85 parts of iron powder in 25 parts of water can be removed with 10 parts. When using technical Glacial acetic acid implemented at 90 °. Then 55 parts of 1,5-dinitronaphthalene is recommended, however, the Pyridine was added and 43 parts of 1-nitroso extracts were added in proportions until crystallization began

2-naphthol registered. It is stirred at 90 to 95 ° until the green color of the initially formed Iron compound has disappeared.

57 parts of 30% strength sodium hydroxide solution are then added and the mixture is diluted to 500 parts with water. The approximately 90 ° warm solution is then filtered into a vessel containing 55 parts of 30% hydrochloric acid are presented. When the filtration is complete, the pH of the filtrate is about 4.5. The l-amino-2-naphthol separates in a yield of about 71% of theory in brownish crystals. The product is easily soluble in caustic soda and dilute hydrochloric acid.

Concentrate distill off and then cool. The 1,5-diaminonaphthalene then crystallizes as very pure product.
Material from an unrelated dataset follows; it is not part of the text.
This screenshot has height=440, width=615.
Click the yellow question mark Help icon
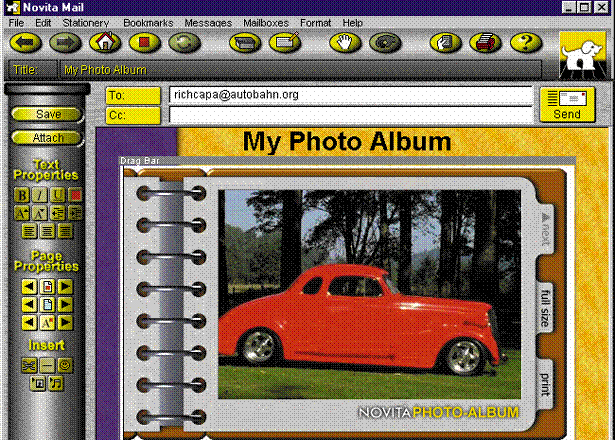tap(525, 43)
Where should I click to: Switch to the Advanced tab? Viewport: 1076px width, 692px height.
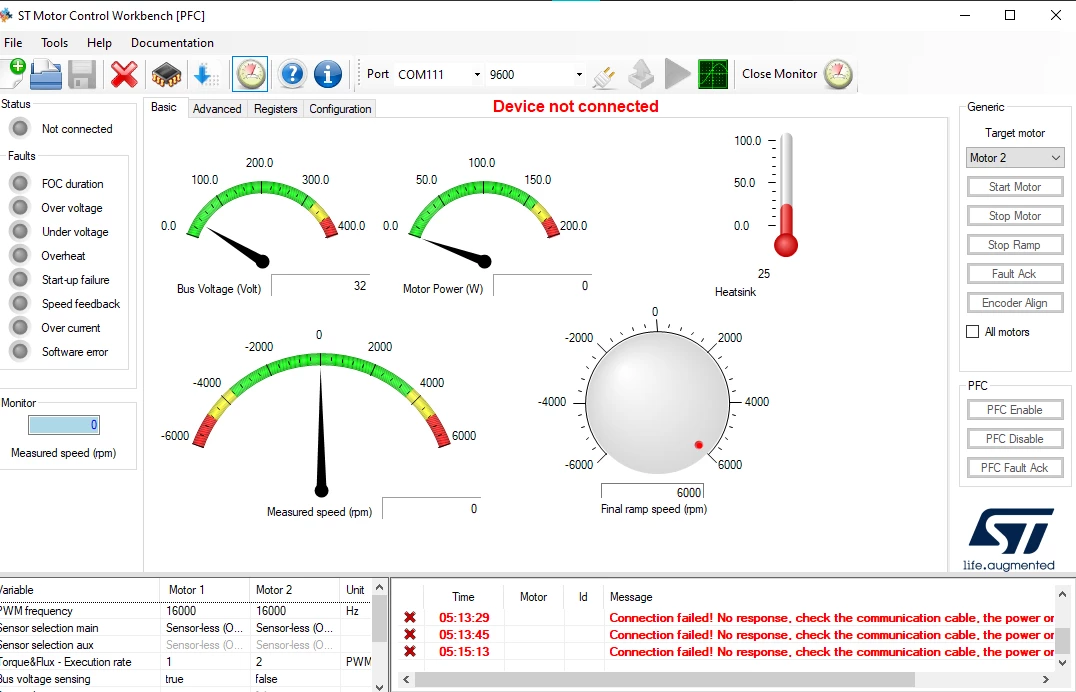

The reduction described in this example is known from British patent specification 807,383 Superior to process in that better yield is achieved. In addition, is the caloric expenditure for the recovery of the solvent is considerably lower.

Claims (2)

Patent claims: 1. Process for the reduction of aromatic nitro or nitroso compounds, thereby indicates that the reduction is carried out by means of aqueous, optionally prepared in situ Solutions or suspensions of pyridine-iron (II) complex compounds of inorganic or organic acids of the general formula carries out, in which A pyridine or a pyridine homologue or a pyridine homologue mixture, χ at least 1 and Ac ₂ denotes the anion of a dibasic acid or two anions of a monobasic acid, and that at least equivalent amounts of the pyridine 10 Iron (II) complex compound used or when using smaller amounts of the above pyridine-iron (II) complex compound carries out the reduction in the presence of iron filings or iron powder. 2. The method according to claim 1, characterized in that halogenated nitroaryl compounds reduced. Considered publications:
Journal of Organic Chemistry, Vol. 23, 1958, pp. 1561 and 1562; Chemistry and Industry, London, 1954, p. 1355; U.S. Patent No. 2,898,379.